→ **What is required**
Could the lines from the one with "Task: Open the hamburger navigation menu" through the end of the listing be restated exactly, with nothing else included?

→ **Material for the task**

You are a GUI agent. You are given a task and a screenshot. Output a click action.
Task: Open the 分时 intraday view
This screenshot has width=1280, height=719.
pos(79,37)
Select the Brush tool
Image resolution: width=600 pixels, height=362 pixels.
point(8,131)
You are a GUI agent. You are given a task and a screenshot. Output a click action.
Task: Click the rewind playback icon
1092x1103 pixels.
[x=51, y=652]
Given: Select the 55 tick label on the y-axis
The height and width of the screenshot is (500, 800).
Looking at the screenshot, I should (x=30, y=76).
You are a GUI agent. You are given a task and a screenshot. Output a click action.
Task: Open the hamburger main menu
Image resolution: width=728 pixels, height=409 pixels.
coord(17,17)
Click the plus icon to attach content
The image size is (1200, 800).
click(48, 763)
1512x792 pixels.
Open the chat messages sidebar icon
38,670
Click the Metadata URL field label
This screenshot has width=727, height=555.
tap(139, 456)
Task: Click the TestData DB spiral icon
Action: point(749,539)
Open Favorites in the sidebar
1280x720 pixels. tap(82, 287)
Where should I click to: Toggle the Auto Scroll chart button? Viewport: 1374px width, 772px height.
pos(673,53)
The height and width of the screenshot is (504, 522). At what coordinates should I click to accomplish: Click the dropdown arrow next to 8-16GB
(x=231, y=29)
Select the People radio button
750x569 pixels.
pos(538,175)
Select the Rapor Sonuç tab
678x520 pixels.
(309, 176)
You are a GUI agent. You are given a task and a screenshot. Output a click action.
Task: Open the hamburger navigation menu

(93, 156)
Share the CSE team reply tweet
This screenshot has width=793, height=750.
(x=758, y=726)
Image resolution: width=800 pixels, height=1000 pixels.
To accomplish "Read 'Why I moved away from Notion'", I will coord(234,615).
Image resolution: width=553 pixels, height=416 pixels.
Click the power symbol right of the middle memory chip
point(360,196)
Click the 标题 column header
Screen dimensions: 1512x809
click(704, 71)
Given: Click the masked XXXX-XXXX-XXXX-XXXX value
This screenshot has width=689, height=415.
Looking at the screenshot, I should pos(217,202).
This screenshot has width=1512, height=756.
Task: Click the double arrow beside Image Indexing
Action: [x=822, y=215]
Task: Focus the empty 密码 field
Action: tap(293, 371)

→ **Completed exercise**
Task: Open the hamburger navigation menu

(93, 156)
Share the CSE team reply tweet
This screenshot has width=793, height=750.
(x=758, y=726)
Image resolution: width=800 pixels, height=1000 pixels.
To accomplish "Read 'Why I moved away from Notion'", I will coord(234,615).
Image resolution: width=553 pixels, height=416 pixels.
Click the power symbol right of the middle memory chip
point(360,196)
Click the 标题 column header
Screen dimensions: 1512x809
click(704, 71)
Given: Click the masked XXXX-XXXX-XXXX-XXXX value
This screenshot has width=689, height=415.
Looking at the screenshot, I should pos(217,202).
This screenshot has width=1512, height=756.
Task: Click the double arrow beside Image Indexing
Action: [x=822, y=215]
Task: Focus the empty 密码 field
Action: tap(293, 371)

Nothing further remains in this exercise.